Pull Request resolved: https://github.com/pytorch/pytorch/pull/137117 Approved by: https://github.com/yanboliang, https://github.com/williamwen42 ghstack dependencies: #137114, #137115, #137116
2025-12-06 12:20:52 +01:00 · 2024-10-08 14:11:03 -07:00 · 2024-10-08 14:11:03 -07:00 · 27dee935af
commit 27dee935af
parent 38afac2917
11 changed files with 326 additions and 11 deletions
--- a/benchmarks/dynamo/pr_time_benchmarks/expected_results.csv
+++ b/benchmarks/dynamo/pr_time_benchmarks/expected_results.csv
@ -1,5 +1,5 @@
-add_loop_eager,                compile_time_instruction_count, 2834456320,  0.015
+add_loop_eager,                compile_time_instruction_count, 3004749893,  0.015
-add_loop_eager_dynamic,        compile_time_instruction_count, 5528896630,  0.025
+add_loop_eager_dynamic,        compile_time_instruction_count, 5726573328,  0.025
 add_loop_inductor,             compile_time_instruction_count, 24146845503, 0.015
 add_loop_inductor_dynamic_gpu, compile_time_instruction_count, 39411706509, 0.025
 add_loop_inductor_gpu,         compile_time_instruction_count, 22171041650, 0.015
--- a/test/dynamo/test_modes.py
+++ b/test/dynamo/test_modes.py
@ -1,5 +1,8 @@
 # Owner(s): ["module: dynamo"]
 import operator
 from unittest.mock import patch
 import torch
 import torch._dynamo.test_case
 import torch._dynamo.testing
@ -484,6 +487,100 @@ class TorchFunctionModeTests(torch._dynamo.test_case.TestCase):
        self.assertEqual(expected, actual)

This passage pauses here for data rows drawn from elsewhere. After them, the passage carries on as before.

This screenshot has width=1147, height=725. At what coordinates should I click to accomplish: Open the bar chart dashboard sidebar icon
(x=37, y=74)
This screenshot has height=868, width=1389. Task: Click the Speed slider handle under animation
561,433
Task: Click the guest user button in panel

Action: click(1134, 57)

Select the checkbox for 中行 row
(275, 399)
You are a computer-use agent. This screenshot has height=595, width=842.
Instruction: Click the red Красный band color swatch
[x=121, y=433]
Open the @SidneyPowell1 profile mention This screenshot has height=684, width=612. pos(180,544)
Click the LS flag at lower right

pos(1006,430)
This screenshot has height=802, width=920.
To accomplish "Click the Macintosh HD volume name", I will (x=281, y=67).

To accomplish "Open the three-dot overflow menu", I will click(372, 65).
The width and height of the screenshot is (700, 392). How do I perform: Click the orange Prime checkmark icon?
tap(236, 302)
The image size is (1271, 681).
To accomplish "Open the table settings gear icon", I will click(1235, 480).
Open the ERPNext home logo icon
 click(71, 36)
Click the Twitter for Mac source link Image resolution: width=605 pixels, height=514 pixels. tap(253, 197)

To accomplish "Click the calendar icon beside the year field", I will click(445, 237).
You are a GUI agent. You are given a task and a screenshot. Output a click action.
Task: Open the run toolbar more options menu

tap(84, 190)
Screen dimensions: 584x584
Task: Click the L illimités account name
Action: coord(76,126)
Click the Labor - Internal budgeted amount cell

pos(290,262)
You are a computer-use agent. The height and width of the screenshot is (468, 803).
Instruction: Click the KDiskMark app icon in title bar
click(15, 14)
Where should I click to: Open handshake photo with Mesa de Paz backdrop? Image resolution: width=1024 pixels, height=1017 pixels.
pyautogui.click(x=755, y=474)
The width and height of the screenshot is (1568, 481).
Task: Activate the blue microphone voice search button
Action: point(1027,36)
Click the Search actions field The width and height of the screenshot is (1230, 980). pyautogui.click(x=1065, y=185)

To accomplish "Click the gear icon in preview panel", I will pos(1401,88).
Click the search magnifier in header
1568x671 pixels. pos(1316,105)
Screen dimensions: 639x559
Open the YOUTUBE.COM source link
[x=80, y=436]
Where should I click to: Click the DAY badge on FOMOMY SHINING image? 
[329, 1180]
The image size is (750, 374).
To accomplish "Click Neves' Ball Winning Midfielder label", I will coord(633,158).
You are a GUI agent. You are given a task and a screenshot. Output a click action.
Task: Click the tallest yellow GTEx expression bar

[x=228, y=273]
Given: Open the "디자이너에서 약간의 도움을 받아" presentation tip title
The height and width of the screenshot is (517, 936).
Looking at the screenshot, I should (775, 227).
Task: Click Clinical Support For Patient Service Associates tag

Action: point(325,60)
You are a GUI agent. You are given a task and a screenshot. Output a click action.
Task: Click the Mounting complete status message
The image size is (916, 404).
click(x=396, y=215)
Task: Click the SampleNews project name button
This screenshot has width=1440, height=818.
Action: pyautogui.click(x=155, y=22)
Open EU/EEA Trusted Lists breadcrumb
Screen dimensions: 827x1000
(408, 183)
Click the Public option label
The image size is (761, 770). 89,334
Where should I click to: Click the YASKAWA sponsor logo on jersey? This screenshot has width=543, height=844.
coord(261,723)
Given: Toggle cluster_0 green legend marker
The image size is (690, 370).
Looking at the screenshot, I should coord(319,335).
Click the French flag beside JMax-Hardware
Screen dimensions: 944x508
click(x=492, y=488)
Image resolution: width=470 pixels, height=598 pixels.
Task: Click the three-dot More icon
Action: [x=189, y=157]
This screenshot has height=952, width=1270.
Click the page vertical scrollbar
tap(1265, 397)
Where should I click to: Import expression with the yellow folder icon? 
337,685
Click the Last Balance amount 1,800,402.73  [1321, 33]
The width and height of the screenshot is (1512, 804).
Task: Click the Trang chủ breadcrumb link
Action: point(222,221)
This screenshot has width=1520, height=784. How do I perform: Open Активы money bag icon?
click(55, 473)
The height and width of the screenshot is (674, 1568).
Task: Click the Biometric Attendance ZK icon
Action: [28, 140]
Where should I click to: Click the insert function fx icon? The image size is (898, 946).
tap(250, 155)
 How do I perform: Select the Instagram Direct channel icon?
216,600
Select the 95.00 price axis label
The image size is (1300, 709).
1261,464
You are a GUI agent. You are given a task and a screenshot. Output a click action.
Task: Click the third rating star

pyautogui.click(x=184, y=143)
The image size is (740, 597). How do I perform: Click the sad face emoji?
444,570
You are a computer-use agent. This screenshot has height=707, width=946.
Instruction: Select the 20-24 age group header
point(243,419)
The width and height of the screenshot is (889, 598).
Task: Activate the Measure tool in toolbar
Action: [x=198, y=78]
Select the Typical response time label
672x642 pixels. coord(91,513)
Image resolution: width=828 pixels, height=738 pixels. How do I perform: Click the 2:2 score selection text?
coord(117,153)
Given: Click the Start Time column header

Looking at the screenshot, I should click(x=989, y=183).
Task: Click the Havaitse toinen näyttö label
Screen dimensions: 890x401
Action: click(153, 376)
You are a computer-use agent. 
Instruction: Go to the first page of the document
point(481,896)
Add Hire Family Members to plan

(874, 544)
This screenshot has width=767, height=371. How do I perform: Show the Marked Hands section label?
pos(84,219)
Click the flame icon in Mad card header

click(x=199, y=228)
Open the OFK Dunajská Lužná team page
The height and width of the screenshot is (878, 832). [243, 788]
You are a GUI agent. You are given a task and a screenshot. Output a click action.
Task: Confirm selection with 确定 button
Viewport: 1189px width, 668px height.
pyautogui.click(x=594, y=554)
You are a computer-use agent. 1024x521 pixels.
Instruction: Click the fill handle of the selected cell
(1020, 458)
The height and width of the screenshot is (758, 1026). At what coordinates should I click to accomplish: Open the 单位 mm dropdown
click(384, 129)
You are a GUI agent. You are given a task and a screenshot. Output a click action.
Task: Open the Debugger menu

    # Needs larger cache size since we recompile for each op
    @patch.object(torch._dynamo.config, "cache_size_limit", 48)
    def test_builtin_equivalent_funcs(self):
        from torch._dynamo.variables.torch_function import (
            bin_int_ops,
            bin_ops,
            BUILTIN_TO_TENSOR_FN_MAP,
            BUILTIN_TO_TENSOR_RFN_MAP,
            tensor_and_int_ops,
            un_int_ops,
            un_ops,
        )
        expected_func = None
        valid = False
        class FuncEquivMode(BaseTorchFunctionMode):
            def __torch_function__(self, func, types, args=(), kwargs=None):
                nonlocal expected_func
                nonlocal valid
                if not kwargs:
                    kwargs = {}
                if torch._dynamo.is_compiling():
                    valid = expected_func == func
                return super().__torch_function__(func, types, args, kwargs)
        inp0 = torch.ones(1, 1)
        inp1 = torch.ones(1, 1)
        inp0_int = torch.ones(1, 1, dtype=torch.int32)
        inp1_int = torch.ones(1, 1, dtype=torch.int32)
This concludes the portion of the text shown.